THE PROBLEM:
Transcribe exactly, and only, the lines from the one containing "Hide the Photo Filter 2 layer" through the last line of the data.

MATERIALS PROVIDED:
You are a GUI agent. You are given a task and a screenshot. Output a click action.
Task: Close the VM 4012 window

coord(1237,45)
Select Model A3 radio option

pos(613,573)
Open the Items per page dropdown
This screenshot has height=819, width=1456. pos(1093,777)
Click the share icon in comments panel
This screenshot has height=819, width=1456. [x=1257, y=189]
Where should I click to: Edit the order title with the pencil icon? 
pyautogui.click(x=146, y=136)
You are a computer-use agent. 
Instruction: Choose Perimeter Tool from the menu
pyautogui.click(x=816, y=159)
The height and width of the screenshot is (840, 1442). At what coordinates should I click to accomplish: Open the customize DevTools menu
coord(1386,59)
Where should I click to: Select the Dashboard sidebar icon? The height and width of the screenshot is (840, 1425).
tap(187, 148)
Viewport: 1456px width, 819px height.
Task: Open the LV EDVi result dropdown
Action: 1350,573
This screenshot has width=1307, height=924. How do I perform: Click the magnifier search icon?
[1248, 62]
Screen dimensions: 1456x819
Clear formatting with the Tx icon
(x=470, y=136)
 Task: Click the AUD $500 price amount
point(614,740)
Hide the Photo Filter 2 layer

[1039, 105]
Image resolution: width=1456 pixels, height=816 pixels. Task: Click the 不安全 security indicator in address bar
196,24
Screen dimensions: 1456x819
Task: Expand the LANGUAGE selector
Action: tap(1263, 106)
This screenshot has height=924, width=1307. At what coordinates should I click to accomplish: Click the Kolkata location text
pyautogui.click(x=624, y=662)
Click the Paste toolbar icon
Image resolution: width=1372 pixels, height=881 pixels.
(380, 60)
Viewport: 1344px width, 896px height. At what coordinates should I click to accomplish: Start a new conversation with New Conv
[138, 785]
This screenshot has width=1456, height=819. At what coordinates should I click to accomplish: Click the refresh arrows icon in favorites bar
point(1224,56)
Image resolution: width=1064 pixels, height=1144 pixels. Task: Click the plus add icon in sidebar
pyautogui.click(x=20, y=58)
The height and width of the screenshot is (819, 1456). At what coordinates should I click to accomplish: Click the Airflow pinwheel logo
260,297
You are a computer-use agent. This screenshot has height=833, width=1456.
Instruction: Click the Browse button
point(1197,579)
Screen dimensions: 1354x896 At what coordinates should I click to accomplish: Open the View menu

ANSWER FOR THIS EXERCISE:
Hide the Photo Filter 2 layer

[1039, 105]
Image resolution: width=1456 pixels, height=816 pixels. Task: Click the 不安全 security indicator in address bar
196,24
Screen dimensions: 1456x819
Task: Expand the LANGUAGE selector
Action: tap(1263, 106)
This screenshot has height=924, width=1307. At what coordinates should I click to accomplish: Click the Kolkata location text
pyautogui.click(x=624, y=662)
Click the Paste toolbar icon
Image resolution: width=1372 pixels, height=881 pixels.
(380, 60)
Viewport: 1344px width, 896px height. At what coordinates should I click to accomplish: Start a new conversation with New Conv
[138, 785]
This screenshot has width=1456, height=819. At what coordinates should I click to accomplish: Click the refresh arrows icon in favorites bar
point(1224,56)
Image resolution: width=1064 pixels, height=1144 pixels. Task: Click the plus add icon in sidebar
pyautogui.click(x=20, y=58)
The height and width of the screenshot is (819, 1456). At what coordinates should I click to accomplish: Click the Airflow pinwheel logo
260,297
You are a computer-use agent. This screenshot has height=833, width=1456.
Instruction: Click the Browse button
point(1197,579)
Screen dimensions: 1354x896 At what coordinates should I click to accomplish: Open the View menu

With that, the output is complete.